Continue the write-up below on the optical feeder link ground station, starting after its final sentence.

SELECTION ▸
::::
The main objectives of the OGS-OFL activity are
- to define a preferred concept of the optical feeder link system that matches the features and needs of optical payloads in GEO HTS
- to identify critical optical technologies that require de-risking
- to perform selected risk mitigation activities on the constituents of such system with emphasis on the optical ground station
The simulation tool provides the following features:
- Use of published models of atmospheric turbulence strength
- Supports Downlink calculation: temporal behavior & statistics of irradiance
- at the OGS entrance pupil
- and in the OGS focal plane / single-mode receiver
- Supports Uplink calculation: temporal behavior & statistics of irradiance
- at the target satellite
- taking into account adaptive pre-compensation & anisoplanatism (point-ahead)
- Allows for sizing of the downlink / uplink aperture
- Dimensioning of the bi-directional AO system
- Includes effects of wind speed
The Lab Demonstrator provides the following key features:
- Simulates atmospheric turbulence, using rotating phase screens
- Validates simulation tool w.r.t. beam propagation effects
- Can be used as a "plug-in" atmospheric channel simulator
- at the target satellite, taking into account adaptive pre-compensation & anisoplanatism (point-ahead)
- at the ground receiver
- investigate & demonstrate end-to-end performance of an optical communications system including atmospheric channel impact transparent to communications system (Tx/Rx fiber interfaces)
This project complements findings of various optical feederlink investigations, such as ESA projects ORELIA and ONUBLA, as well as the BATS project under EU FP7. The challenge is to establish a preferred concept for an optical feeder link system of 1Tbis/s and more:
- Constitute customer requirements and carry out system analysis
- Trade-off optical modulation / demodulation schemes, incl. multiplexing / de-multiplexing, optical amplification, and atmospheric turbulence mitigation
- The high-power handling capability of a large actuator deformable mirror is investigated
- The activity scope considers an optical bi-directional point-to-point Space-Ground-Links to GEO, while staying compatible to Tbit/s OFL performance requirements
In addition, high-power handling capability of a large actuator deformable mirror is investigated.
::::
DATASET SECTION ▸
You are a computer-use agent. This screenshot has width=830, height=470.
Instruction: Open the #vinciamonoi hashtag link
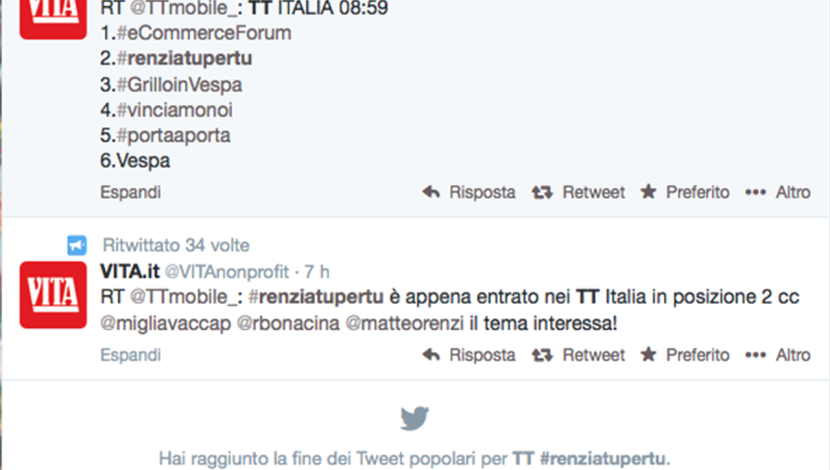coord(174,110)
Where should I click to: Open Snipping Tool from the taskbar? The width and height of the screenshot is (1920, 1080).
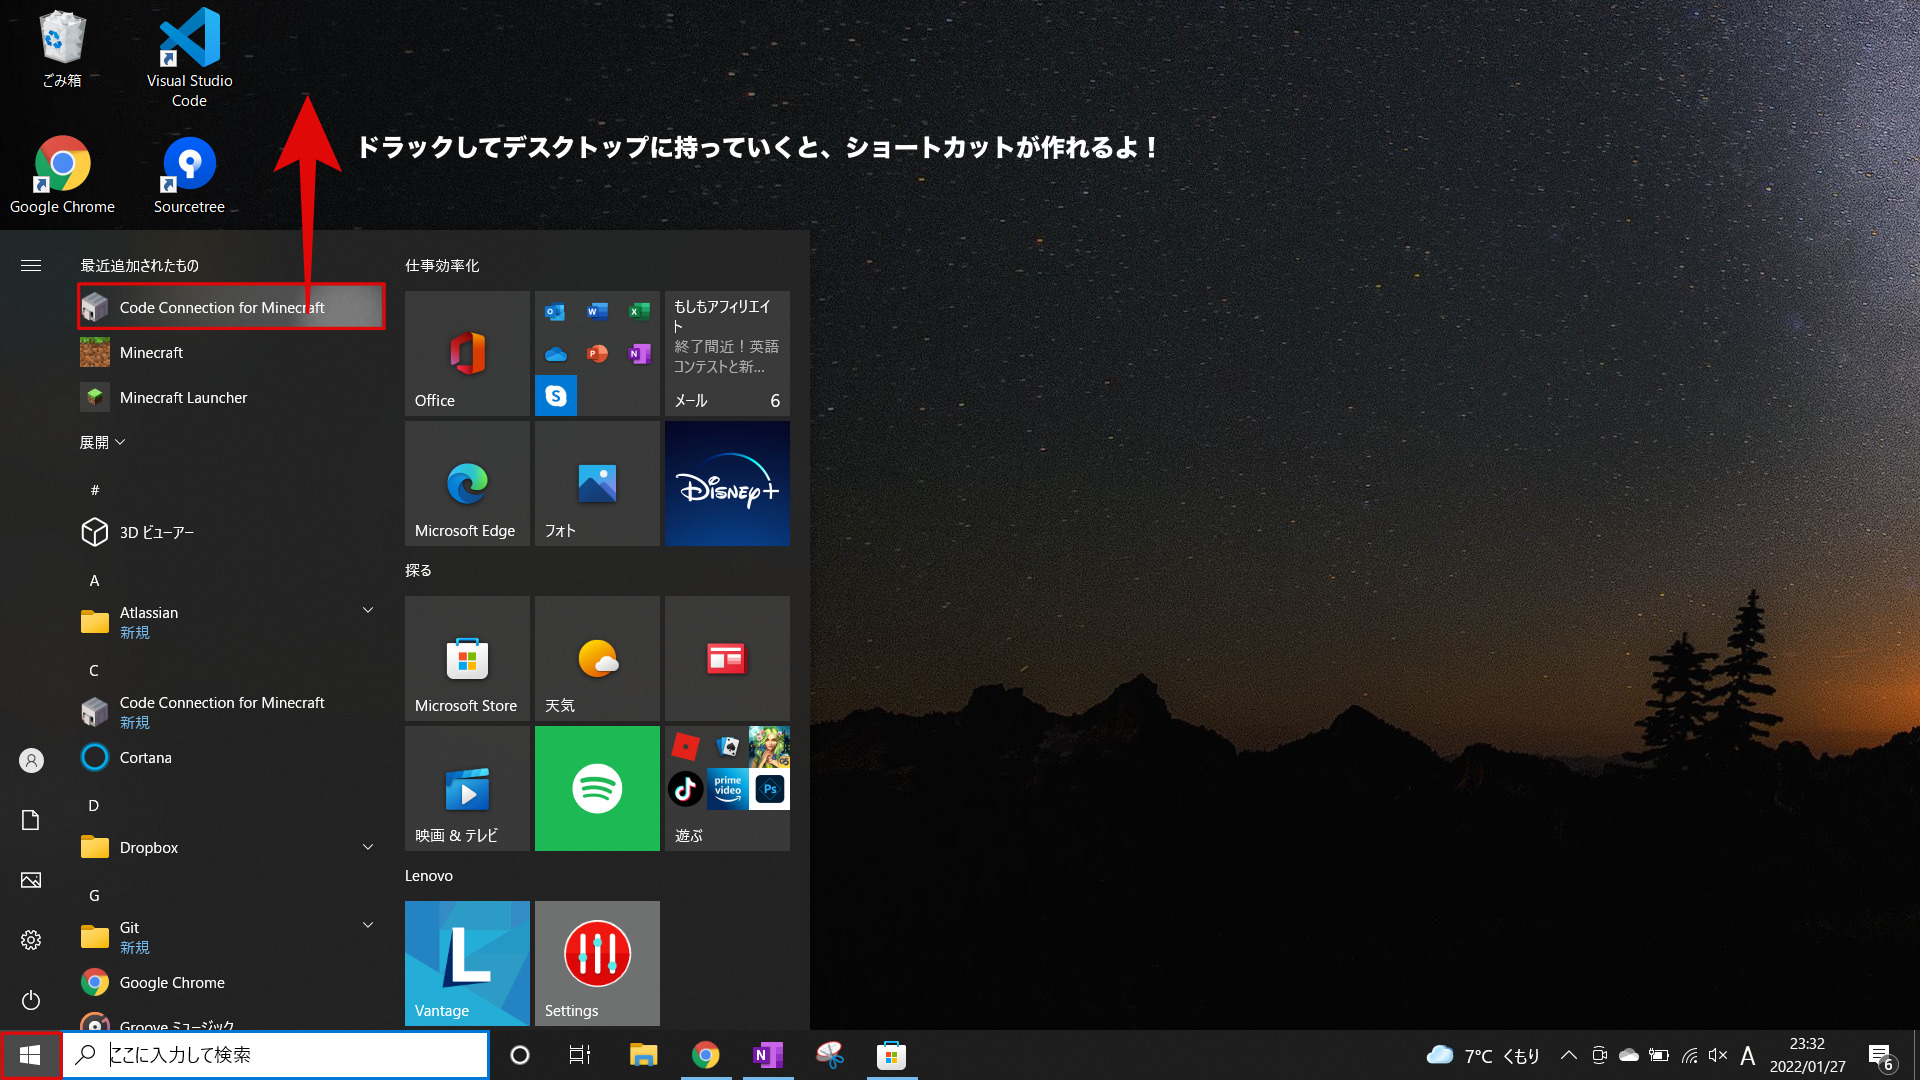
::::
EXERCISE OUTPUT ▸
The purpose of the proposed activity is to support the development of the Adaptive Optical Ground Station (AOGS) product series of Synopta, both, stationary or transportable, towards application in Optical Feeder Links (OFL). This type of optical ground station is capable of handling multi-100Gbit/s data rates.
The Synopta AOGS product series support high-data-rate laser communication links for
- Data relay uplink/downlink with GEO satellites
- High data rate feeder links for GEO satellites
- Direct-to-Earth links, LEO and GEO
In general, the AOGS is fully transparent to the type of modulation applied. In particular, so-called transparent optical modulation schemes and their corresponding appropriate RF-optical (de-) modulation technologies for Tbit/s feeder links and corresponding high transmit power levels are supported by the Synopta AOGS.
The main features of the Synopta AOGS product series are
- Dual wavelength capability (1'064 nm, 1'550 nm)
- Support of bi-directional communication and high-data rate up- and down-links
- Enables Terabit/s optical feeder links (high-power AO system)
- Full interoperability with various types of user specific communication systems (coherent or direct detection)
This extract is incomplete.